I come from a long line of dull, steady males. The family business, so to speak, is numbers. More specifically, we have a skill for managing money — other people’s’, and in recent times, our own. Despite there being nine children in my grandfather’s family, his wealth was such that all his children inherited a vast fortune, and because of the aforementioned propensity for money management, our family is extremely well off — except for Uncle Billy, but that is a whole other story.

The writing desk arrived on the back of an ancient Chevy truck — early 1950s was my guess.

“Must be a bugger trying to get parts for that,” I said pointing at the relic of a previous century.

“Not really, I’ve been collecting ‘em for forty years. Used to be everywhere once. I keep two working and cannibalise the others for parts. People love ‘em. Just seeing them driving around gets me heaps of work — more than I can handle.”
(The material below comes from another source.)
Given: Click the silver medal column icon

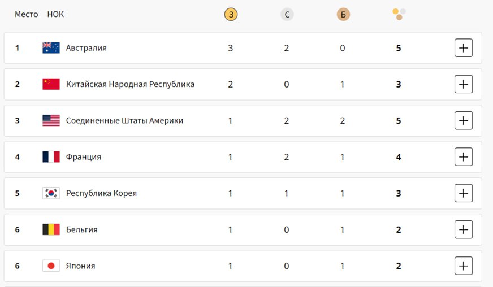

He had a point, but the big rear wheels meant that it was quite a drop from the tray — a steep ramp and an ageing furniture removalist made for an unsettling spectacle.

Jim — he didn’t like being called James, even though his name was in metre high letters on the side of the truck — survived the ride down the ramp with the trolley and my newly acquired writing desk.

“I’ll bet you paid a pretty penny for this beauty?” said Jim, who was in danger of becoming chatty.

“Inherited it. Do you think it’s worth a bit?” I said.

“I don’t see pieces like this much anymore. Mostly, hard to move chipboard crap. This is old and well made. Weighs a ton, but that’s okay. I need to move something interesting now and then, or I start to wonder why I’m still doing this at my age.”

“I noticed that your truck says, and sons,” I didn’t get to finish my thought.

“Boys aren’t interested in the business. Moving shit around is beneath them, I guess.”

I didn’t push it because he sounded sad and I understood family disappointment.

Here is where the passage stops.